Brown - Jamie Jones typ:1 @ 1,92 ( Brown przegrał, prowadził 3-1 i przestał być sobą. Niestety takie rzeczy w sporcie się zdarzają. Zostawiał rywalowi otwarte układy, sam sporo pudłował)
Tutaj mam wrażenie, że dostajemy od buczków całkiem fajny prezent na Mikołaja. Zarosły im chyba oczy pozycjami graczy w rankingu, które są zbliżone, ale gra obu Panów to dwa bieguny. Powiem więcej, ze prywatnie gdybym był w strefie obsługującej bet365 ( byłem tam przez 5 z 6 ostatnich lat) to bym zagrał nawet grubiej singiel na 1. W Polsce opłacalność zagrania tego zdarzenia nawet za 1000zł traci sens ze względu na podatki. Pomijam już kwestie prywatne ale o Brown'ie pisałem już wiele przy okazji innych turniejów. Jest to zawodnik, który robi ogromne postępy i zadomowił się już w stawce turniejowej dość konkretnie. W ostatnich miesiącach debiut w MŚ i porażka z Selby'm w 1 rundzie 10-6 ( a pamiętamy gdzie skończył Selby) do tego w kwal. wygrane z McLeod, Vafaei i Day. Po resztę jego statystyk zajrzyjcie w jego h2h bo szkoda przepisywać to któryś raz z rzędu, ale z ciekawszych meczów pokonał w 1 rundzie UK Champ Gould'a 6-5, w kwal. do GM Craigie'go, a jak przegrywał to po walce z solidnymi graczami.

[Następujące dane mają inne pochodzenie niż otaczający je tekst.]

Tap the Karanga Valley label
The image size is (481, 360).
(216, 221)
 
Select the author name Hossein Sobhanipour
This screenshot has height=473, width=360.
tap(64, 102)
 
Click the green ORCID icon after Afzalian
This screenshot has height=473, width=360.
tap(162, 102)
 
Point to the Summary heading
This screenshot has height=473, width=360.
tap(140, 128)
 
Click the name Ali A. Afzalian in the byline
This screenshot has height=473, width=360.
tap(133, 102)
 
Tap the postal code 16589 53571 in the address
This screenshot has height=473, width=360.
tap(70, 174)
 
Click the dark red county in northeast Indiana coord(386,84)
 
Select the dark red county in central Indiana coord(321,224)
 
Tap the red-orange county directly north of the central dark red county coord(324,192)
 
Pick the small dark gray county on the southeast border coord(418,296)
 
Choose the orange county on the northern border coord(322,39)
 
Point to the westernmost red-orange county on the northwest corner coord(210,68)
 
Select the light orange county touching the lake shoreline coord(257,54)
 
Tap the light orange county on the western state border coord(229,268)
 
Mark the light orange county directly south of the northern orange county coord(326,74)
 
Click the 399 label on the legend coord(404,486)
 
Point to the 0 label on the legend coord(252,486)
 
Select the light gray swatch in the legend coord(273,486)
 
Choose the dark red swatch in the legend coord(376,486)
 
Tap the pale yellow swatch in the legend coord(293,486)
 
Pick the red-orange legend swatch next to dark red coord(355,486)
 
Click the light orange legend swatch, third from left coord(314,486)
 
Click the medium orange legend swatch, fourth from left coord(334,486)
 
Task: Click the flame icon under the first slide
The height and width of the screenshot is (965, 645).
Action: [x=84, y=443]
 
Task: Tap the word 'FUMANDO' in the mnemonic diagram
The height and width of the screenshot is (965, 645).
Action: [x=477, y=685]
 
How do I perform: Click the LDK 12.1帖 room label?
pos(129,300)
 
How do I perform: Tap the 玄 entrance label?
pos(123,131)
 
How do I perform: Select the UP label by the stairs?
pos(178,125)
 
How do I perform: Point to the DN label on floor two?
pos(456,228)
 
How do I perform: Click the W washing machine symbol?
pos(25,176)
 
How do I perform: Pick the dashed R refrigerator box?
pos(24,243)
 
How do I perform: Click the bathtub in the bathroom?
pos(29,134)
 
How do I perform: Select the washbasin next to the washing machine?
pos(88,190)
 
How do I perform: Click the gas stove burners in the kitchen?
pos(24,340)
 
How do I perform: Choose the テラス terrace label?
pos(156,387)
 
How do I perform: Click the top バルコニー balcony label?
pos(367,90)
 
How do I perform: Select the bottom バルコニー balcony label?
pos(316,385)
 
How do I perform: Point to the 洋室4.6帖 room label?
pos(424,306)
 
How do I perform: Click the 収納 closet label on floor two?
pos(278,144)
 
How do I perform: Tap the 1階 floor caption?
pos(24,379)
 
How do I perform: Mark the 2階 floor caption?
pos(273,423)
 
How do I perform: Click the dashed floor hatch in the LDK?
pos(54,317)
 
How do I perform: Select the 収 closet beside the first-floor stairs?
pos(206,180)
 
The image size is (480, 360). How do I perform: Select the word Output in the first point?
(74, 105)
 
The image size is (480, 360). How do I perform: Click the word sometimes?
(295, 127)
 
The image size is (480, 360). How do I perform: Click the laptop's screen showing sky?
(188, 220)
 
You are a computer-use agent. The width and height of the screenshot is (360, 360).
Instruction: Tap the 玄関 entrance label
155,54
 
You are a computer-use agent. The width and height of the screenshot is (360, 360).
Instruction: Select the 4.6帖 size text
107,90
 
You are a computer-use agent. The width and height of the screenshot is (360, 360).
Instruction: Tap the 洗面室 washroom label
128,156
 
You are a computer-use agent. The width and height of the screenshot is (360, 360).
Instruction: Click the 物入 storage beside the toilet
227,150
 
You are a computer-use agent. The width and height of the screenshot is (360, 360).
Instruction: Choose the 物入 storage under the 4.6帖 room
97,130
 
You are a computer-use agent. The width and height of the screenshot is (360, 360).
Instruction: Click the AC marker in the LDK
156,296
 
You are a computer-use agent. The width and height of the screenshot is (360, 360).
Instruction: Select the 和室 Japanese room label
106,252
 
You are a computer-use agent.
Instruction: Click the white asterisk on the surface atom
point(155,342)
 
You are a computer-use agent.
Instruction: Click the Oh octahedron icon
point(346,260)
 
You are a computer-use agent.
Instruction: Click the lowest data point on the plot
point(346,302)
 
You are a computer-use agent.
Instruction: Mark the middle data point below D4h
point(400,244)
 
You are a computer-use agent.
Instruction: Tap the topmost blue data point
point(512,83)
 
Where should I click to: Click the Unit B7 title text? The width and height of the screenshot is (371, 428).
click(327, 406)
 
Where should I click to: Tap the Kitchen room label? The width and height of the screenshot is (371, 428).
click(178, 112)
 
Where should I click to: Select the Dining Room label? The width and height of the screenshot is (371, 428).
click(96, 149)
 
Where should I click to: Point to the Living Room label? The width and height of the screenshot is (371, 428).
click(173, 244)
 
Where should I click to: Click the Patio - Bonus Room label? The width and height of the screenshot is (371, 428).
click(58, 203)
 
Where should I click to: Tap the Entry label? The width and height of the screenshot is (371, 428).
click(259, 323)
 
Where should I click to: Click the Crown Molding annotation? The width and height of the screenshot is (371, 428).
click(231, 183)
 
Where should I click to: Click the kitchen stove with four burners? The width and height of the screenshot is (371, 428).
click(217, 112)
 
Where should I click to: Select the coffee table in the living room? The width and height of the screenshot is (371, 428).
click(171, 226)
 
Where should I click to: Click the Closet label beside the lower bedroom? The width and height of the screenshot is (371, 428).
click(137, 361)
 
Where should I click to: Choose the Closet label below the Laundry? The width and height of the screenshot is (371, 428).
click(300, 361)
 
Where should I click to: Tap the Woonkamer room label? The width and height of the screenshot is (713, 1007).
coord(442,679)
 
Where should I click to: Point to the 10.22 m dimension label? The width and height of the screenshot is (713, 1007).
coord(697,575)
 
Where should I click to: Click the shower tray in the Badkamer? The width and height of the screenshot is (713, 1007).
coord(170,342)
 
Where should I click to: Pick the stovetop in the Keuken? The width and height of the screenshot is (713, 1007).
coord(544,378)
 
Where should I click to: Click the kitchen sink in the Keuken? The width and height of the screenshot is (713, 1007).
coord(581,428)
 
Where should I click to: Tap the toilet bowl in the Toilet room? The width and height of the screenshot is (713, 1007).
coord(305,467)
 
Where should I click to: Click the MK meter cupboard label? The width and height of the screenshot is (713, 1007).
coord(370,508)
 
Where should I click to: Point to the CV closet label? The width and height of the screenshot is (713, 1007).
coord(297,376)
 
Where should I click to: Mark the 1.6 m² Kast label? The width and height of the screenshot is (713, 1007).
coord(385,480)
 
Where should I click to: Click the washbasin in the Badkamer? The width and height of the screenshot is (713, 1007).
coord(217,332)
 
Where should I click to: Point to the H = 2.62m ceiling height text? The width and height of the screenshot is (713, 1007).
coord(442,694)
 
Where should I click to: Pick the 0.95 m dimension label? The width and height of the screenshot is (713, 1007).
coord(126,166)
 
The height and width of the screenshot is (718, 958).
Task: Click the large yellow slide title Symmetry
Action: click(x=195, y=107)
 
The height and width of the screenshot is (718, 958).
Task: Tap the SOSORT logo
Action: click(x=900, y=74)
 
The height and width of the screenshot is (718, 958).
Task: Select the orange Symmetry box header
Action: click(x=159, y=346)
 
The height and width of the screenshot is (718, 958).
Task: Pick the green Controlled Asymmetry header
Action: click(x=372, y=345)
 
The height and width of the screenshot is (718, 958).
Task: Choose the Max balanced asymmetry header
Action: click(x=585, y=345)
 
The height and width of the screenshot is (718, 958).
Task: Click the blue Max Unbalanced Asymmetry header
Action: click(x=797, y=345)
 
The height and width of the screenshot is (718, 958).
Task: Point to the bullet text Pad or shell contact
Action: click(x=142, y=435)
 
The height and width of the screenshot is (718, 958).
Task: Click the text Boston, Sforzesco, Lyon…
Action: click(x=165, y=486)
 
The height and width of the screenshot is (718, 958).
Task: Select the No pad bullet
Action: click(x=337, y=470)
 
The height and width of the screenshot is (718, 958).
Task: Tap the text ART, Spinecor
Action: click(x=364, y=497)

Przeciwnikiem Jamie Jones, którego pozycja w rankingu znacznie bardziej odpowiada już jego grze niż u Brown'a. Cięzko jest też jakoś specjalnie wyróżnić Walijczyka za jakiś występ w tym sezonie. Jedynie w oko może wpaść wygrana nad Dale'm w EM 5-1, ale później to już porażki jak niego przystało a jak wygrane to z bardzo słabymi zawodnikami ( Maddocks, D. Jones). W 1 rundzie UK Champ nie grał, ponieważ dostał w/o przez Covid 19 u Stevens'a
Moim zdaniem jeden z pewniejszych typów na te całe dwa dni. Musiałoby się wydarzyć tutaj coś super nienormalnego, żeby Jones to wygrał.
Carty - Walden typ: 2 @ 1,5
Tutaj krótko. Myślę, że Ricky jest lepszy w każdym snookerowym aspekcie od swojego rywala.